[Data records]
..............................

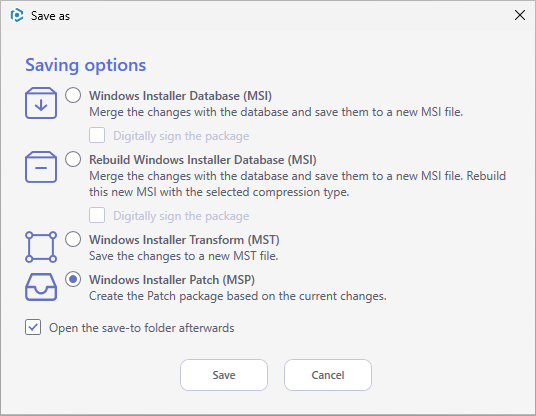Uncheck Open the save-to folder afterwards

[33, 327]
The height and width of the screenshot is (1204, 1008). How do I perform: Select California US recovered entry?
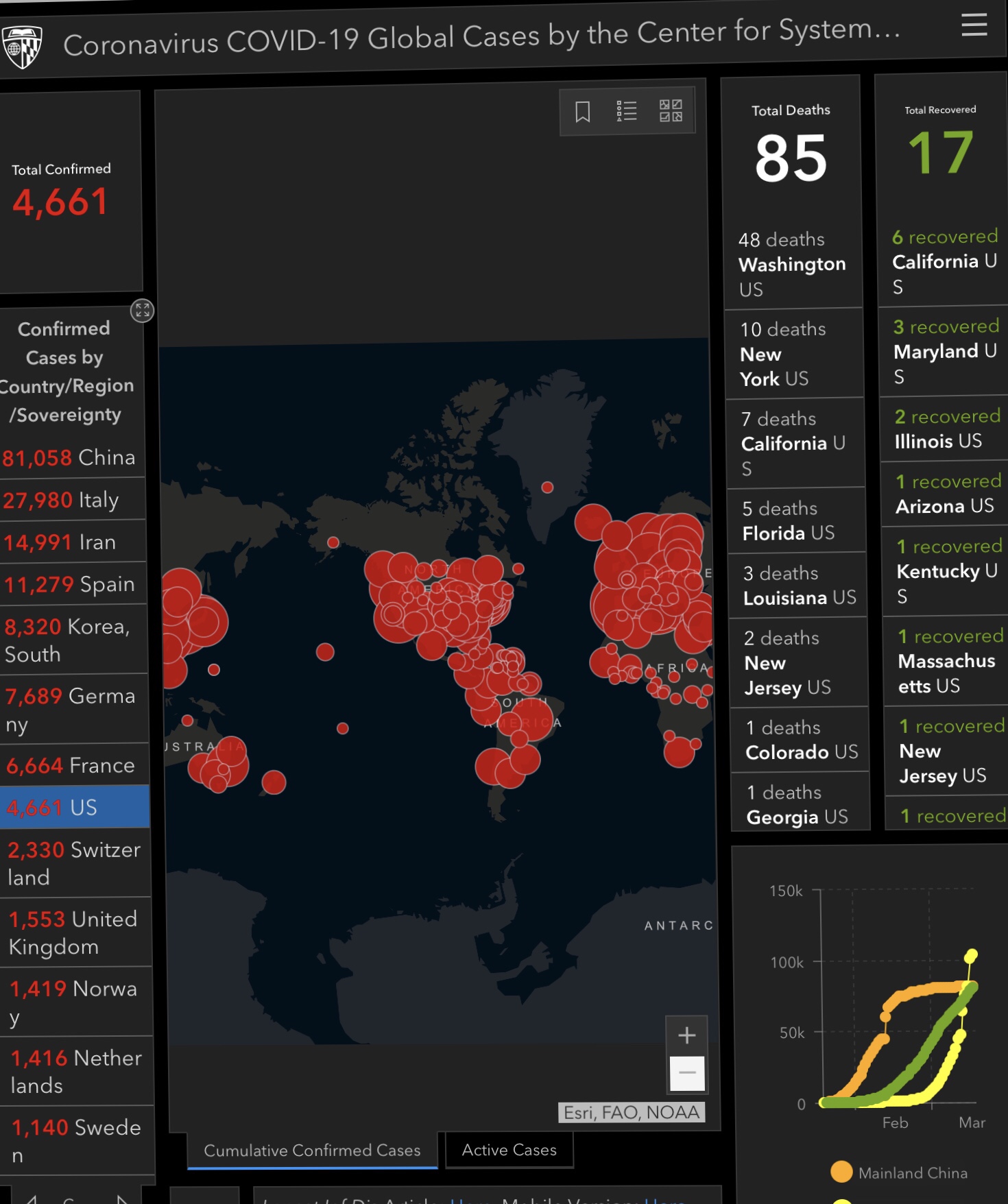(944, 261)
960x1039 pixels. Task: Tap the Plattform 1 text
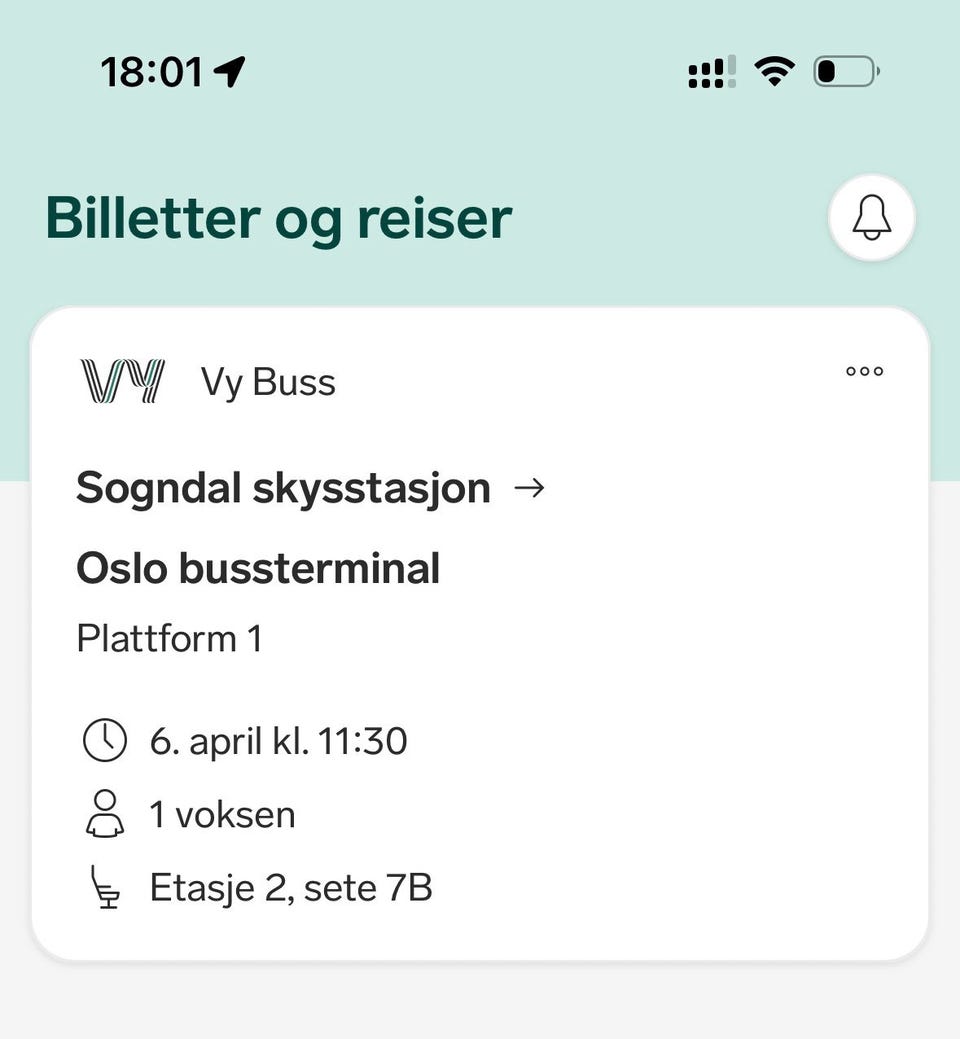coord(170,638)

..............................

> **WHAT THIS TASK INVOLVES**: Leave every picture out, and repeat exactly the lines from the one containing "The height and" through the last line of the entries, both ends included.

> **SOLUTION BELOW**:
The height and width of the screenshot is (1204, 1008). How do I perform: Select California US recovered entry?
(944, 261)
960x1039 pixels. Task: Tap the Plattform 1 text
coord(170,638)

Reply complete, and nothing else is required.